A mind of its own

Ever woken from a great dream and wished you could return to it, but couldn’t?

Ever woken from a bad dream and hoped you’d seen the last of it, but you hadn’t?

The way your mind refuses to think what you want it to think, you could be forgiven for thinking it has a mind of its own. (Just wrestle with that thought for a moment.)

Of course, your mind does have a mind of its own. It’s called your subconscious. That’s where your dreams came from. In fact, that’s where most of your thoughts take place.

Roughly 90% of the 70,000 thoughts you have every day take place in your subconscious. Your conscious mind plays no part in them.

Within ten seconds of meeting a new person or confronting an unfamiliar situation, your subconscious has assessed it. Is that person friendly? Trustworthy? Gentle? Sociable? Your subconscious knows. Or thinks it does.

Is that situation dangerous? You subconscious has decided yes or no in the time it took to read this sentence. Your ancestors’ minds developed this skill to survive. They had to decide in seconds if that big cat with the sabre teeth was a danger or dinner.

Today, if you’re lucky enough to live in a safe community, you don’t call on that skill for survival. However, you’re still using it – and you’re still unaware that it’s happening.

Every day your subconscious makes flash assessments of people and things you encounter. It decides if it likes strangers by the way they dress, speak, walk and treat their partners, children or pets.

If you’re a business owner, potential customers assess your brand on first contact. They’re influenced by your logo, your corporate colours, your website and your packaging. They’re influenced by the way your drivers drive and the way your customer service agents handle their enquiry, the tone of their voice and their accent.

Here’s the thing. Once your subconscious has made its assessment, it then subconsciously looks for evidence to support its first impression. If its first contact with your brand was a negative one, it looks for more negatives.

Your subconscious might rely on your eyes for cues, but it is blind.

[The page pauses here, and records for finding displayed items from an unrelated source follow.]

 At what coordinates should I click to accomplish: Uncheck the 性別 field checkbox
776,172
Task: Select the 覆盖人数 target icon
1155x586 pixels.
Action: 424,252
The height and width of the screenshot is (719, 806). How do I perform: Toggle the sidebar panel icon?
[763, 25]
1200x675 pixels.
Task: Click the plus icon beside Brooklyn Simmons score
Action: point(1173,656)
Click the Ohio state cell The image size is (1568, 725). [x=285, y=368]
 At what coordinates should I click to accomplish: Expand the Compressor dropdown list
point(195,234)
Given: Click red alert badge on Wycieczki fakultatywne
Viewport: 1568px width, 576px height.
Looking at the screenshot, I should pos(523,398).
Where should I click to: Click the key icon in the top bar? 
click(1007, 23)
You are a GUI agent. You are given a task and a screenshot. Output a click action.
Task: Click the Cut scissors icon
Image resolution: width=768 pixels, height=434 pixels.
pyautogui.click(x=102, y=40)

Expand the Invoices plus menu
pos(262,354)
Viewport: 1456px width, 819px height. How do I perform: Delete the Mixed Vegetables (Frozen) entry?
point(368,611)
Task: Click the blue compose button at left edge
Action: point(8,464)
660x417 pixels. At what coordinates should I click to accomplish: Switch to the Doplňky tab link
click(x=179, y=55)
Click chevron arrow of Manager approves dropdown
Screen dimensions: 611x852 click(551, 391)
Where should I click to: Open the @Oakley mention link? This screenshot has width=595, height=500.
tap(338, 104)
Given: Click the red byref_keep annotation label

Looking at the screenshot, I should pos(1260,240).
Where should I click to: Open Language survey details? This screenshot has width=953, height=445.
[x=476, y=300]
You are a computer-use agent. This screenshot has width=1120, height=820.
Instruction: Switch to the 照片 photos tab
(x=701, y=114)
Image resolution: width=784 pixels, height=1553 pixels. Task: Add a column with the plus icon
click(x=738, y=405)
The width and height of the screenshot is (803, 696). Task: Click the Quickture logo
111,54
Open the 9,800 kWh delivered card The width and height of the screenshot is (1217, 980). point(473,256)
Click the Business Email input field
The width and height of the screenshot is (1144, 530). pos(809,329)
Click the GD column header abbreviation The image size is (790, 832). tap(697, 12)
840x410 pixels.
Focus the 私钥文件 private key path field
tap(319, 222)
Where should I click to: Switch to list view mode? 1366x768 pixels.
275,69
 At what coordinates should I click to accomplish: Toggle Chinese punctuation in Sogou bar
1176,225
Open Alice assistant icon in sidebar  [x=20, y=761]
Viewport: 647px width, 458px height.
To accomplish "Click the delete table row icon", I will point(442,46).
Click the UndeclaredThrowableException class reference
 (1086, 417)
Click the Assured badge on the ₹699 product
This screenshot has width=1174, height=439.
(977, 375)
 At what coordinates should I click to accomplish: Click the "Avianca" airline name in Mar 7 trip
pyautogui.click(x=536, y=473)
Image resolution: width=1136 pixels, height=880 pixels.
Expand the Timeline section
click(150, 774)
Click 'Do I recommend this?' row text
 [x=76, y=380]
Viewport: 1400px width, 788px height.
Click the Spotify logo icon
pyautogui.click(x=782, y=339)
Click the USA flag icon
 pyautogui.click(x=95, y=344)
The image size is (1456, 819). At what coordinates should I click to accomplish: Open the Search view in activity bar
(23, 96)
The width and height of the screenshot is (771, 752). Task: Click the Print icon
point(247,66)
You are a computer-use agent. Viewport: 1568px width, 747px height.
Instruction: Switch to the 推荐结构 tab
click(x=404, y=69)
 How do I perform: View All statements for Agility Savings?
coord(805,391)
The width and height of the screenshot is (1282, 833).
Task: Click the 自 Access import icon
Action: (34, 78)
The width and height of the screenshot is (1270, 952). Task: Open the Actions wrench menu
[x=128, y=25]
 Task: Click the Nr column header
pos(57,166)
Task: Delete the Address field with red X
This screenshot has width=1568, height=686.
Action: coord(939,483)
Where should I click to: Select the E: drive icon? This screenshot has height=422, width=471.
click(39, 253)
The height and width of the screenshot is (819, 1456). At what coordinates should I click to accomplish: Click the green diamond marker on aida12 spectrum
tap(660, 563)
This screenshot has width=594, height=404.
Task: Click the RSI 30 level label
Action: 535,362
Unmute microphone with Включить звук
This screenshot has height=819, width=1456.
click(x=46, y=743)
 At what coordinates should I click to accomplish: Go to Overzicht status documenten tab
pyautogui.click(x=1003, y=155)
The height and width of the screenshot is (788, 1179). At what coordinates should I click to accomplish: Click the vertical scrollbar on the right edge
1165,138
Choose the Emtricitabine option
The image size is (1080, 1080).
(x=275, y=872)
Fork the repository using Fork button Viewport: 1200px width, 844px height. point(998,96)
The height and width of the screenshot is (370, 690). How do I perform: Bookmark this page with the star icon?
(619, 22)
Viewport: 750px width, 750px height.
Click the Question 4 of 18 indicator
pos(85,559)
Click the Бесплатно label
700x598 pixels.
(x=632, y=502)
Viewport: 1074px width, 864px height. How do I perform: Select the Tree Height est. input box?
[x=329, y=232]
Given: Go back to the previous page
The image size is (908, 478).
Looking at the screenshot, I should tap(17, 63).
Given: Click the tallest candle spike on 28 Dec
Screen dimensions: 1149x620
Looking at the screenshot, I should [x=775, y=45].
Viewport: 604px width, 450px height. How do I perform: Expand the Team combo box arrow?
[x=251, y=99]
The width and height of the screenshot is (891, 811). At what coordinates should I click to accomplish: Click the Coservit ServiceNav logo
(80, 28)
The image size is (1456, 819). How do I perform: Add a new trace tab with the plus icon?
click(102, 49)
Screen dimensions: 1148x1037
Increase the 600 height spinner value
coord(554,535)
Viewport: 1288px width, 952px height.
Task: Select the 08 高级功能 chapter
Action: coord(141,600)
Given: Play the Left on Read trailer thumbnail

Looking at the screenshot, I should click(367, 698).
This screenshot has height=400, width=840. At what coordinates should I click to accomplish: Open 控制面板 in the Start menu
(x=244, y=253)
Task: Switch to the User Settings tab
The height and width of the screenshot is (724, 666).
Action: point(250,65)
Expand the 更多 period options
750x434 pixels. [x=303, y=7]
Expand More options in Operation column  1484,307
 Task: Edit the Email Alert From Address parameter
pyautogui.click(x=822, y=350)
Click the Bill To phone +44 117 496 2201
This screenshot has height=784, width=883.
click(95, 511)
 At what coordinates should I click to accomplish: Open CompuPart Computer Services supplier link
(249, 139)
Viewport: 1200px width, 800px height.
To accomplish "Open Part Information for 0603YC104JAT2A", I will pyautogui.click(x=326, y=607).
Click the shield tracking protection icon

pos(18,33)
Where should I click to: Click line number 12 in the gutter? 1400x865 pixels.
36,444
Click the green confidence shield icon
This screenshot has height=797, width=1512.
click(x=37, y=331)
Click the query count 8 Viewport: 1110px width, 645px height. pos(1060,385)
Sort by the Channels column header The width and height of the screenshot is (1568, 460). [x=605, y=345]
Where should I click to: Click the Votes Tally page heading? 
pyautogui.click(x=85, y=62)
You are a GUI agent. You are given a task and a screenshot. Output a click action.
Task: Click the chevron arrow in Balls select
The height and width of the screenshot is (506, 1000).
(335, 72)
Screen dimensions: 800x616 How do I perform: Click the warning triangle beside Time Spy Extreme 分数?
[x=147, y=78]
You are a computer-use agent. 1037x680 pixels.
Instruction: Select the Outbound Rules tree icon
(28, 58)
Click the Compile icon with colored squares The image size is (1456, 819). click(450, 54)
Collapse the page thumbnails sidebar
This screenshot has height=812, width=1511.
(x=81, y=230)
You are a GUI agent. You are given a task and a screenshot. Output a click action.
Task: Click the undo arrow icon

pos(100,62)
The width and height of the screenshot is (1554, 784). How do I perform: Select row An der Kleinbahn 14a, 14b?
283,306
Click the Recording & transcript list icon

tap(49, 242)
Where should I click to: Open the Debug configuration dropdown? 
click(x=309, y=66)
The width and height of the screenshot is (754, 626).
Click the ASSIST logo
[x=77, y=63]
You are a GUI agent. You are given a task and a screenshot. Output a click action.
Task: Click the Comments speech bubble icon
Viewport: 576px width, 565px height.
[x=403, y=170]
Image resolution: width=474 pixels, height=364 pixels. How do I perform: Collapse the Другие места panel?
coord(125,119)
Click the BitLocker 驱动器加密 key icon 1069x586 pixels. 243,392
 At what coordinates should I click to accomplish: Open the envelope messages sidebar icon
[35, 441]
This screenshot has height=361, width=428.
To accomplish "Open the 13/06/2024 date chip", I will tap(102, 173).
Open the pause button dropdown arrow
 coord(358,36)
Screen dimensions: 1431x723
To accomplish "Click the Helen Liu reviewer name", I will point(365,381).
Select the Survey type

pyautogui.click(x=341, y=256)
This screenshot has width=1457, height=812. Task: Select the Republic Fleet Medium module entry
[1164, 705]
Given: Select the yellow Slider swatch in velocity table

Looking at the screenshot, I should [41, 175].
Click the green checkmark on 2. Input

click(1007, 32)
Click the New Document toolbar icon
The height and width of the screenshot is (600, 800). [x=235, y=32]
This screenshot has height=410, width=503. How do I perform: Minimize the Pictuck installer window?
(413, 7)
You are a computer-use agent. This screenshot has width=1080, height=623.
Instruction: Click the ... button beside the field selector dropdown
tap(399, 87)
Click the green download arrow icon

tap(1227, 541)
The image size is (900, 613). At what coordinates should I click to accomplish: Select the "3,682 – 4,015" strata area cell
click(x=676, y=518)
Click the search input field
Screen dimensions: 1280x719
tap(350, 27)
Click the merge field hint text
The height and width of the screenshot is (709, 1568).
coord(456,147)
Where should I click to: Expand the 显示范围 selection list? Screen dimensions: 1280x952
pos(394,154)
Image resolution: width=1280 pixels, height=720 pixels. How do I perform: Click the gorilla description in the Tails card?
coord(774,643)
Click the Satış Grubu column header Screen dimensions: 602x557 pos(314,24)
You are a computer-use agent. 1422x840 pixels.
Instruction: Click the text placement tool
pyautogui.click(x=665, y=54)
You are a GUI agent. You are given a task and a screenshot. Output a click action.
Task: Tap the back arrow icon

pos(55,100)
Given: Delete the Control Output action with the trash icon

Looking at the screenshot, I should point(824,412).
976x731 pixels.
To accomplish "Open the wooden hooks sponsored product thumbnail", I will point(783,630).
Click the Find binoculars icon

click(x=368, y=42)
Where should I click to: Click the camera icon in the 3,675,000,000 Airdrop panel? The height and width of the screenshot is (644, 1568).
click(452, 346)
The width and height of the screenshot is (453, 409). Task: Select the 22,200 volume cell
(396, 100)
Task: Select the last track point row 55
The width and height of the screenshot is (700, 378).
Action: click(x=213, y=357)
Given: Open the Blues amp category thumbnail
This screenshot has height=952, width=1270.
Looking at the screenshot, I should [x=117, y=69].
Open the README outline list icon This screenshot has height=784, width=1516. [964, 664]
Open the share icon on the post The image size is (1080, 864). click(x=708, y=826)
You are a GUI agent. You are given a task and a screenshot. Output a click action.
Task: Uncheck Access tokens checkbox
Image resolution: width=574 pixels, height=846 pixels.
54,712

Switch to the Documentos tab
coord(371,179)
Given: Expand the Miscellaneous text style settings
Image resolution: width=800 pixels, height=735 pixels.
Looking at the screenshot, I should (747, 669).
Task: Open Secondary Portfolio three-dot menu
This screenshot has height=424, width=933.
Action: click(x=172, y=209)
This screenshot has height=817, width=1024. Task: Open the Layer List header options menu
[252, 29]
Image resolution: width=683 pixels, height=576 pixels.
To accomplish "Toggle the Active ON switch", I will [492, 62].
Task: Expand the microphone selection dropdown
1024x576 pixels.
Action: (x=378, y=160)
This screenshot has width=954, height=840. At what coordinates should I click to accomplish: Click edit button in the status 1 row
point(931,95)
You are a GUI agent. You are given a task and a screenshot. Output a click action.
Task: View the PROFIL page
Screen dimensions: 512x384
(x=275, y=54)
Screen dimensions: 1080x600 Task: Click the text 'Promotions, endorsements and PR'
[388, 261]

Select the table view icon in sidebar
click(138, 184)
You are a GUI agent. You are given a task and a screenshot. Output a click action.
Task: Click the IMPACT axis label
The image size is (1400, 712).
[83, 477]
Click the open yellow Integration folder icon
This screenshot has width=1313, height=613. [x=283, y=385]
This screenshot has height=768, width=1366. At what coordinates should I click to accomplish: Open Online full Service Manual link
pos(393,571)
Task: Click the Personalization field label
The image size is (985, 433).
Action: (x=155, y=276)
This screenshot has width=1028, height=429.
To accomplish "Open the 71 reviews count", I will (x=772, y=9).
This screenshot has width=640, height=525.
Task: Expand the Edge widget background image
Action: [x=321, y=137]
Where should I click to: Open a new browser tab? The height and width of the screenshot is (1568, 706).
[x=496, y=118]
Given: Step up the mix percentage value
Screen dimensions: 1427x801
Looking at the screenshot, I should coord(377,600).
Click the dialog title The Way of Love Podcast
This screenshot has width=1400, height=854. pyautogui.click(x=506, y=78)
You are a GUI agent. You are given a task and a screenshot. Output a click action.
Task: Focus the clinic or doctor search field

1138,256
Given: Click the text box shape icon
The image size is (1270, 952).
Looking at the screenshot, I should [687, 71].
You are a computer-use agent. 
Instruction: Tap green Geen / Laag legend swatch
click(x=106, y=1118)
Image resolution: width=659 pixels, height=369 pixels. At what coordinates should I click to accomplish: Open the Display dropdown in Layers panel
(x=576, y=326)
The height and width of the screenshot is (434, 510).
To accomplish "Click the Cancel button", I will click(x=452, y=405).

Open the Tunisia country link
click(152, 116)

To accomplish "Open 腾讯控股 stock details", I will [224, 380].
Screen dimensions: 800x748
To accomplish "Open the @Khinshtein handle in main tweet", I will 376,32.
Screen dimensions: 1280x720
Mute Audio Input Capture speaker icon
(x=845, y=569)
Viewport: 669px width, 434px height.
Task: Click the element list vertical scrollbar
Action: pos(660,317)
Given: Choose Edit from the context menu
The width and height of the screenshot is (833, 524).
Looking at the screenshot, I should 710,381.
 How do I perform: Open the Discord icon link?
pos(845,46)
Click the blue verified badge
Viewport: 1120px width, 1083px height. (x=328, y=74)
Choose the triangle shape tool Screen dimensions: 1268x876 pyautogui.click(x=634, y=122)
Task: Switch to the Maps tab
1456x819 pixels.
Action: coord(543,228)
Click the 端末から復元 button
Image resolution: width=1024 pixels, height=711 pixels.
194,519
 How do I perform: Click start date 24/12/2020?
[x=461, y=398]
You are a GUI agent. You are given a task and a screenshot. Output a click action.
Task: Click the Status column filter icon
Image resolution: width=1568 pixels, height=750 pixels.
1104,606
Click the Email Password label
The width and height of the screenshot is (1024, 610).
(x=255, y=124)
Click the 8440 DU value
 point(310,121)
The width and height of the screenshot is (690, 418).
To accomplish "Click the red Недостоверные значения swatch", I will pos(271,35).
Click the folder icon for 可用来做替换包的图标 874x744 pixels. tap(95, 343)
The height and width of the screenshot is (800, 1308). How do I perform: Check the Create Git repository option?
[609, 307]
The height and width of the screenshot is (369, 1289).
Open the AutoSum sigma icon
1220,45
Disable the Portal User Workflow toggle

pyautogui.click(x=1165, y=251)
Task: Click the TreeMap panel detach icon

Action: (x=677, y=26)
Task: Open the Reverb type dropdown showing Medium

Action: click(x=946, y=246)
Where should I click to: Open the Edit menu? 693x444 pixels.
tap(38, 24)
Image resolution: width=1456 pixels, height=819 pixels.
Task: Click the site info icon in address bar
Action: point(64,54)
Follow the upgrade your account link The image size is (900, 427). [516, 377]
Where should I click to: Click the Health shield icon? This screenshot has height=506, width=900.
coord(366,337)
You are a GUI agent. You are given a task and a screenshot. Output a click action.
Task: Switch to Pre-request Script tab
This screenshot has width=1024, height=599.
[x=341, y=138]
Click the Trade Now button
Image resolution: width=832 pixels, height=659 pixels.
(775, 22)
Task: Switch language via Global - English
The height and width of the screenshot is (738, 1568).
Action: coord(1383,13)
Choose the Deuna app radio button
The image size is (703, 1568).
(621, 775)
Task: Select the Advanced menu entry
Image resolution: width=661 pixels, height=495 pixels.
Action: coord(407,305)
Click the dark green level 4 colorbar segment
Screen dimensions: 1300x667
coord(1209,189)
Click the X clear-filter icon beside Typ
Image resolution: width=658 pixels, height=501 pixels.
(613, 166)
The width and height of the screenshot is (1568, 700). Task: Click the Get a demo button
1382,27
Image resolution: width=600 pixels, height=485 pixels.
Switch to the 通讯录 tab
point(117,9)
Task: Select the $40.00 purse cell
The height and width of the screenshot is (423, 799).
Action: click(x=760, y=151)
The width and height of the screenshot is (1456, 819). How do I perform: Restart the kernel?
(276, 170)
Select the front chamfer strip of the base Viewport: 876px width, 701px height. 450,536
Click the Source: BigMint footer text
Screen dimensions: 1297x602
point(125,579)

If it has made a negative assessment, it won’t see the positives. Have you ever wondered how partners of serial killers are shocked when they learn of their partner’s murderous ways? They fell in love with that person, and have only been able to see the good, not the bad.

Can you influence how another person’s subconscious reacts to you or your brand? Yes. You can dress in ways that identify you as one of them. That’s what sports fans do. And soldiers.

You can talk as they do.

You can smile. Some devious people use smiles to trick another person’s subconscious into letting its guard down. Hence the phrase, smiling assassins.

For brand owners, the lessons are simple. You must be sure that your brand’s personality and message and language are consistent at every possible contact point. You must be sure that everyone who represents your brand creates a positive first impression.

If your audience has a negative first impression of you or your brand, you’re doomed. They won’t hear you. They won’t believe you. They won’t buy what you’re selling.

Try as your conscious mind might, it can’t control your subconscious. Its secret anxieties, lusts, greed and crippling skepticism remain.

It’s as if your mind has a mind of its own.

You will rarely change your subconscious mind. The best you can do is heed your instincts.